Child Tax Credit (CTC) gives partially refundable tax credit to filers who have children younger than 17 years old and who owe tax, thus providing direct work incentives for individuals. In this paper, I examine the effects of CTC on maternal labor supply by non-parametric and parametric difference-in-difference design. I show that $1000 increase in average CTC are associated with 1.1 percentage points increase in labor participation rate and 0.37 hour increase in weekly working hours for single mothers. This labor supply effect is driven by mothers whose youngest child is between 3 and 5 years old.
Impacts of New Jersey Paid Family Leave on On-time Childhood Immunization (Draft)

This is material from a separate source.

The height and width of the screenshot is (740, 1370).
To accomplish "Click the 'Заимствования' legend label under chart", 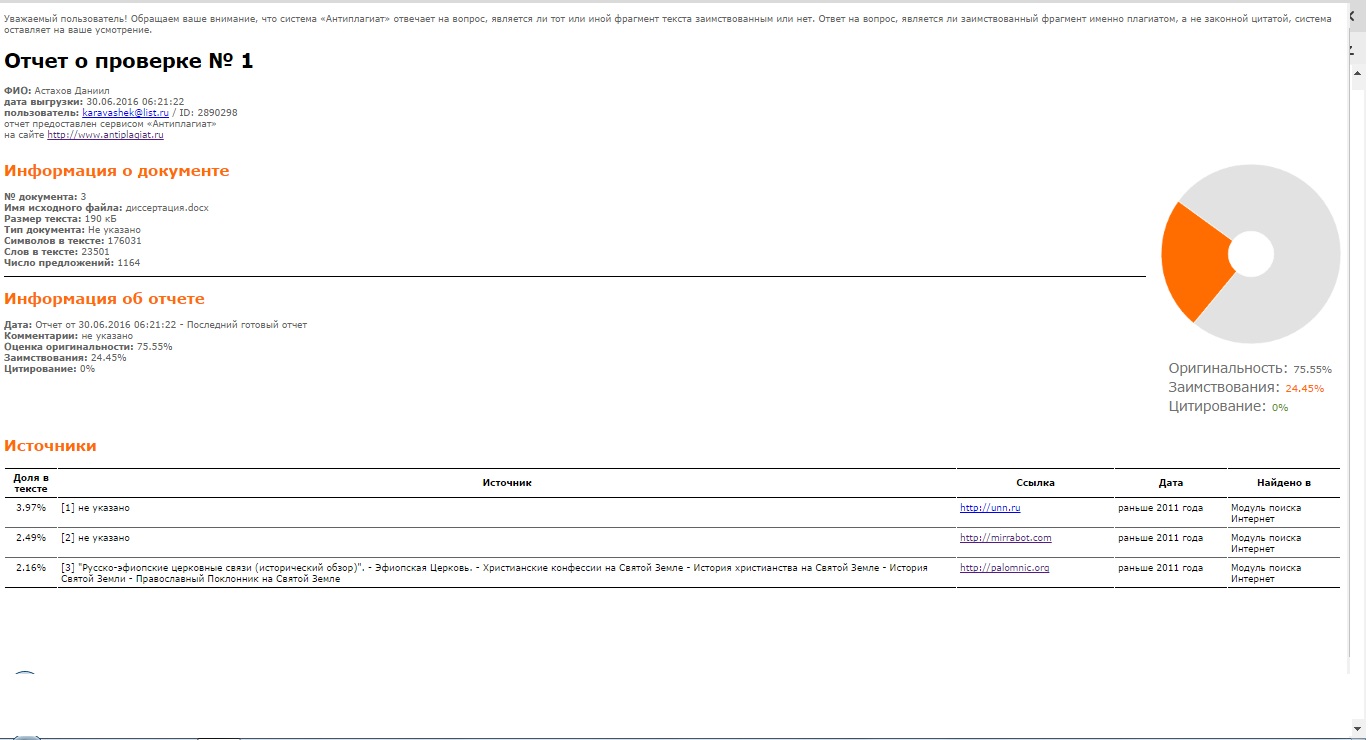I will [1223, 388].
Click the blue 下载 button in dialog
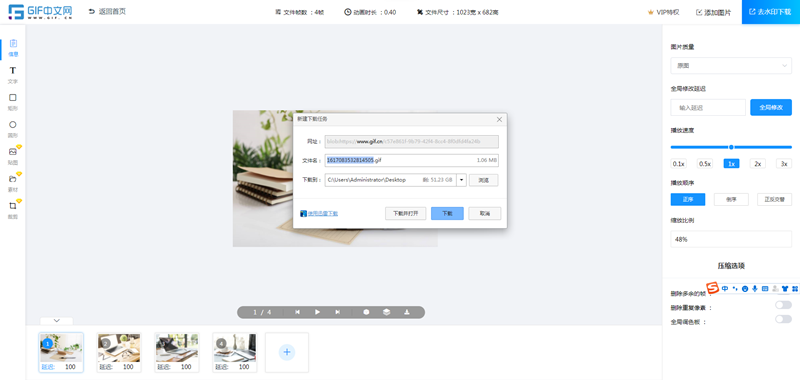Image resolution: width=800 pixels, height=380 pixels. click(x=447, y=214)
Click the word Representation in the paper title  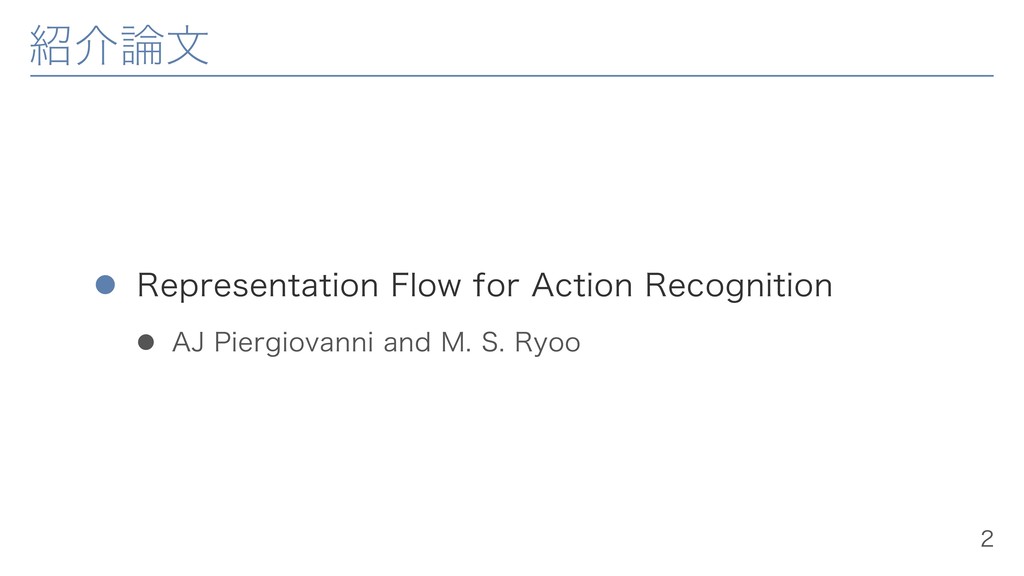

Effective childhood immunization demands more than 25 doses and a strict administration schedule. However, working parents who face time constraints and whose schedules are often inflexible may delay several doses, thus putting their children in danger. I examine the effect of New Jersey Paid Family Leave (NJ-PFL) on on-time childhood vaccine uptake by using variations in state-level PFL policy. My difference-in-difference estimates show that NJ-PFL increases the index of prompt receipt of four-month recommended doses by 0.08 standard deviations. The policy also decreases the probability of violating the immunization schedule for first-two doses by 3.81 percentage points.
Effects of Child Tax Credit on Child Health (with David Simon)
Health of children requires financial and parental time investments. The expansions of refundable Child Tax Credit (CTC) not only increase family income but also incentive mothers to work more, changing their income and time budget. In this paper, I examine the effects of CTC on children's physical and mental health outcomes.